Yellow LED is not in sync with the beat MIDI clock signals are just “ticks” and do not contain any count information. Since there are 24 MIDI clock ticks for every beat, a reference point is needed so that a slave can be put in “phase” with the master (they should always be running at the same “rate”). CV.OCD needs to see a MIDI “clock start” message to get its phase synched up. Usually just stopping and starting the transport on the master is enough (as long as the master is sending MIDI transport messages). In many cases it does not actually matter if the phase is out - the exception would be if you are sending clock outputs from the CV.OCD.
- Weird behaviour when controlling via CC There are four CCs which cannot be used for general control of CV/gates on the CV.OCD. These are; NRPN MSB (CC#99), NRPN LSB (CC#98), Data Entry MSB (CC#6), Data Entry LSB(CC#38). These cannot be used to control the CV and in some cases might actually cause issues by accidentally changing patch mappings. Avoid them … all other CC’s are up for grabs!
- Is Hz/Volt Supported? Yes - but you may need to upgrade your firmware
- What is the gate voltage level CV.OCD twelve gates are 5V (On) and 0V (Off) similar to Eurorack.
- What is the CV voltage range CV.OCD’s four CV outputs can output from 0 to around 8 Volts.
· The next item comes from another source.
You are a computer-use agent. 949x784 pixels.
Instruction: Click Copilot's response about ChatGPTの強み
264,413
- What is the CV voltage accuracy CV.OCD’s four CV outputs have 12-bit DACs (Digital to Analog converters). The 12 bits are scaled over output range 0 - 8.192V giving a mininum voltage step of 0.002V. At 1V/Octave this corresponds to 2.4 cents.
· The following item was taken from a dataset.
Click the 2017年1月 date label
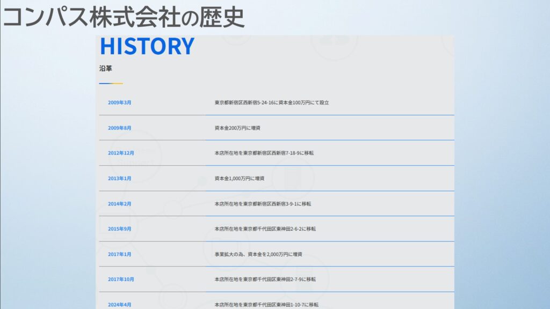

- Can the CV voltage scaling be “tweaked” to compensate for inaccurate volt to pitch scaling on a synth Currently no, but I am looking to see if it can be supported.
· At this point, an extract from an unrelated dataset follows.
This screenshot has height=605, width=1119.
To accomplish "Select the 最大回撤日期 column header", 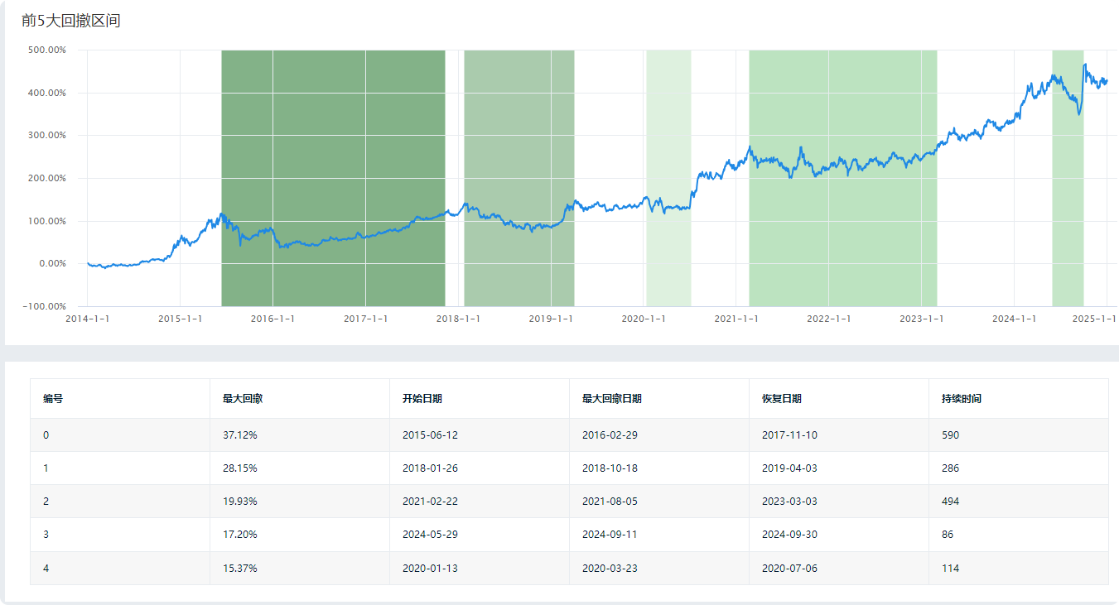I will (x=612, y=399).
- Can I use one of the gates to get another CV output? No, only the four CV outputs have DACs (digital to analog converters), the gates are logic (ON/OFF) outputs - this is a hardware limitation. If you do connect a gate output to a CV input on a synth you’ll just get 2 levels (0V and 5V) - use it this way if you want to!
- Can I use CV.OCD gates with an S-Trig inputs? A V-Trig to S-Trig converter would be needed. There are ways to make one yourself quite simply just using a transistor and a resistor.
- Sysex load of patch fails Sysex transmission can be interrupted by any MIDI “status message” such as note on/note off/CC etc. Usually a single sending device or piece of software (e.g. a DAW) will synchronise MIDI output to avoid interruption to Sysex transmissions. However if you are using multiple pieces of software (e.g. a Sysex manager running outside of a DAW) then no synchronisation is likely taking place between the programs and Sysex transmissions might get interrupted by other MIDI activity. Avoid this by stopping playback from a DAW while uploading Sysex to CV.OCD.
Also make sure you are not trying to use the firmware update mode! When you load a patch you DO NOT need to use the button. Powering up with the button held is only for firmware uploads. You send a patch to the CV.OCD in the normal play mode.
- Incomplete or incorrect patch function I’ve seen some USB MIDI cables/interfaces which truncate sysex blocks which can mean part of the settings contained within a patch are not sent to the CV.OCD. The CV.OCD LED indications might even show a success indication (blue and yellow LEDs on for 1 second). This can be resolved by reducing the buffer sizes for sending Sysex. In MIDI-OX you need to go to Sysex Configuration and set Low Level Output Buffers size to 64 bytes, and similar for input buffers.